There's a lot going on this week and I don't have a lot of time to work on this post. So, in bullet style:
  • My first swim meet is Sunday. I joined a Masters Swim Team somewhat late in the season, and now my first competition is right around the corner. I plan to swim in the 50-yard freestyle and 50-yard breaststroke competitions. There are dozens of racers at a Masters meet, and since there are only six lanes in a pool, the racers are organized into groups of six people. These are called "heats," and the people in my heat supposedly have similar swim times. I submitted an estimated swim time ("seed") for the 50-yard freestyle as 36 seconds. This is one second more than the 0:35 seconds my coach recommended, and it is three seconds less than my fastest speed to date. Or at least, it was (see below). I submitted a seed time of 50 seconds for the 50-yard breaststroke and this was complete speculation, as I never timed myself. In the time since I submitted my entry form, I have timed myself and I swam 50-yards of breaststroke in 45 seconds. So it looks like I underestimated my speed. Oh well; my fellow competitors will forgive me...and who knows...maybe some of them submitted inaccurate seeds, too. What is interesting is that my fellow racers will be both men and women aged anywhere from 27 to 66. Yes, you read that right. Somewhere there is a 66 year-old man that can swim faster than me (36 year old). I'm surprised by this, but that's only because I'm new to swimming. It turns out there are lots of senior citizens that are fast and powerful swimmers. They don't have Olympic swim times, but they are fast nevertheless! I hope to be one of those later in my life.

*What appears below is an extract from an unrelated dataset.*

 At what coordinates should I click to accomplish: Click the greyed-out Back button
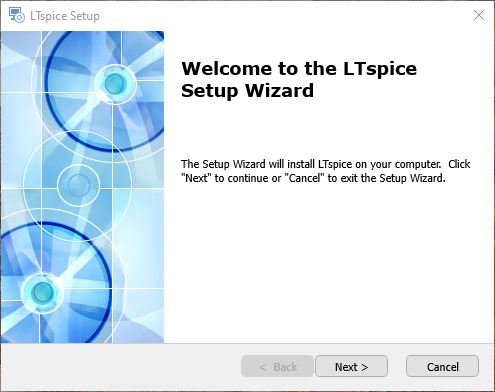[277, 366]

  • In the paragraph above I mentioned that I had never swam 50-yards of freestyle faster than 0:36 or even 0:39. Until this week, I was always around 40-45 seconds. To me, that's still fast. But to a college-aged swimmer, that's two times slower than the normal pace. Anyway, those college students are going to see some speed from me very soon, as this week my coach timed my swim at 32.7 seconds. When he told me that, I was delighted. My face probably glowed and I might have even cried if I wasn't so out of breath! It's a great winning feeling to beat your personal best, and not just beat it, but to destroy it. There are two thing that contributed to this fast speed.
    • I dove from the starting block. I don't think I did that the last time I timed myself.
    • I am the owner of a brand new racing swim suit. Before now, I wore board shorts. I'll have to write an entry about wearing the suit for the first time, and I'll post a picture, too. But I'll save that for another day. It's time to go to the pool and practice for my Sunday meet.